Los Grobo: posicionándose en las nuevas tecnologías

Asimismo el Grupo los Grobo ha generado una empresa líder en el área de Biotecnología y clonación de animales que se denomina Bioceres, una sociedad inversora en la que agrupa y lidera a más de doscientos emprendedores agropecuarios. Asimismo, mediante Bioceres y más precisamente mediante INDEAR, un instituto de agro biotecnología dependiente de Bioceres, ha concertado importantes acuerdos con las instituciones científicas del Estado Argentino para determinar las políticas oficiales en el área de investigación y desarrollo, a la vez que capitalizar esos avances científicos para el sistema de agronegocios biotecnológicos que lidera.

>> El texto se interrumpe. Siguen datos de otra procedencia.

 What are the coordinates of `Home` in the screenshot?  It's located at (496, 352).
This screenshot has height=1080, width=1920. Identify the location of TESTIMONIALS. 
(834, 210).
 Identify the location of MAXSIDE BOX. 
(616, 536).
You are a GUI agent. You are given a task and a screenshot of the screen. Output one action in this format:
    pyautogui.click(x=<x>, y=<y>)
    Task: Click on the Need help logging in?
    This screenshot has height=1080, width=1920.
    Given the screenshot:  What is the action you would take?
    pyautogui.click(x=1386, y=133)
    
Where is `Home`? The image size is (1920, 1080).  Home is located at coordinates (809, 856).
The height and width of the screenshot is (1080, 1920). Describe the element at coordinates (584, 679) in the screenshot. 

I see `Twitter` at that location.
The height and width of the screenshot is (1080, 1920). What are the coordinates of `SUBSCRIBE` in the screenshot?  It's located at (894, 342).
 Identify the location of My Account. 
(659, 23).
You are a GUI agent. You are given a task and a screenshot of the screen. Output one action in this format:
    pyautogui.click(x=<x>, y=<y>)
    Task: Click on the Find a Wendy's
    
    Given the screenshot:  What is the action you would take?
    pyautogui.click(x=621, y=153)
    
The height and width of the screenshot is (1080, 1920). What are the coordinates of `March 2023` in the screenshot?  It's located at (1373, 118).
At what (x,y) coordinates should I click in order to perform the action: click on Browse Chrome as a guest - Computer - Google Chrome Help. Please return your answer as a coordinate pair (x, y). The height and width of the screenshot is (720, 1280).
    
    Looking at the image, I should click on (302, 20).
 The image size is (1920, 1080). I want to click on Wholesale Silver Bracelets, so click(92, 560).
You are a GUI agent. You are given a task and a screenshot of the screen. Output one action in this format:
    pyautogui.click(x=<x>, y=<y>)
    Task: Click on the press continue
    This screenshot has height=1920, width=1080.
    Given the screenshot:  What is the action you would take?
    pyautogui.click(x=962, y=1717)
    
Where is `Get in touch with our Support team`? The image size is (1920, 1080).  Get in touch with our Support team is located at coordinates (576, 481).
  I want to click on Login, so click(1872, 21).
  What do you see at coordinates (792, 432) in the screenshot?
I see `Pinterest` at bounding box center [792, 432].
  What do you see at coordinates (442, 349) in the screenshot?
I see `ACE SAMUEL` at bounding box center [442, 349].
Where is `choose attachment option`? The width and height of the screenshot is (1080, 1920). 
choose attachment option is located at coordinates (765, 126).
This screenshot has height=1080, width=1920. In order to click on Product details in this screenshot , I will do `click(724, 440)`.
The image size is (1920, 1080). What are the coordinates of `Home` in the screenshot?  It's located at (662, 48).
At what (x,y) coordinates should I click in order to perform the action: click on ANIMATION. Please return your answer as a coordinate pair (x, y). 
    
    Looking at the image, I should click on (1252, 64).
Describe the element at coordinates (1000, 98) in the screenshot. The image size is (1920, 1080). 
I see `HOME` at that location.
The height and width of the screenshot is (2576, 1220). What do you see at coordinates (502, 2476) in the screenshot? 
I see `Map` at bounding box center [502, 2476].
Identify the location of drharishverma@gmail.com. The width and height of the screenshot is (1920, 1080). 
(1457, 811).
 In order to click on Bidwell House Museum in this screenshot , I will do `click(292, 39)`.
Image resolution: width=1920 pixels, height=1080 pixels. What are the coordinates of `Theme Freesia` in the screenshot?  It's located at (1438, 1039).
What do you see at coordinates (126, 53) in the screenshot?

Grobocopatel se ha definido públicamente a sí mismo como un “sin tierra” ya que sólo es dueño del veinte por ciento del total de las tierras que cultiva, el resto son arrendadas. Con respecto al éxodo rural al que se ven arrastrados miles de campesinos como consecuencia del avance de los agronegocios, el llamado “rey de la soja” sostuvo que “La agricultura sin campesinos es parte de un nuevo paradigma vinculado con trasformaciones en la sociedad. Es un proceso que observamos desde la década del ’40, no está asociado a una ideología y no afecta sólo al campo; también hay muchas industrias con menos obreros. Por supuesto que las políticas aceleran o retrasan el proceso y lo pueden hacer más o menos equitativo, pero es inevitable y, desde mi punto de vista, positivo más allá de los temores que despierte”.

Hoy Los Grobo se han posicionado como el cuarto grupo molinero del país detrás de Cargill, Navilli y Lagomarsino y el tercer grupo exportador a Brasil. A partir del año 2008, con la incorporación de socios extranjeros, se transformó en una verdadera transnacional. En Febrero del 2008 el holding de Los Grobo incorporó, a través de un aumento de capital por 100 millones de dólares, al fondo de inversión Fundo de Investimento em Participações PCP,  ex propiedad del banco suizo UBS, y actualmente perteneciente al grupo financiero brasileño Pactual Capital Partners, ahora denominado Vinci Partners. En mayo del 2008 el Grupo Los Grobo, junto a PCP y a Touradji Capital Management se unieron para formar parte del grupo de inversión Sollus Capital. Touradji Capital Management es una administradora de hedge funds (Fondos de Cobertura, fondos de inversión especulativos de algo riesgo que buscan elevadas rentabilidades) con sede en Nueva York y especialista en investigación fundamental e inversiones activas en commodities y valores vinculados a ellos. Actualmente, la empresa administra activos de más de US$ 3,5 mil millones.  La página web oficial de Sollus Capital define así esta sociedad: “La alianza entre PCP, Touradji y el Grupo Los Grobo es una combinación poderosa con una posición única para capitalizar la atractiva dinámica de tierras agrícolas en América del Sur”.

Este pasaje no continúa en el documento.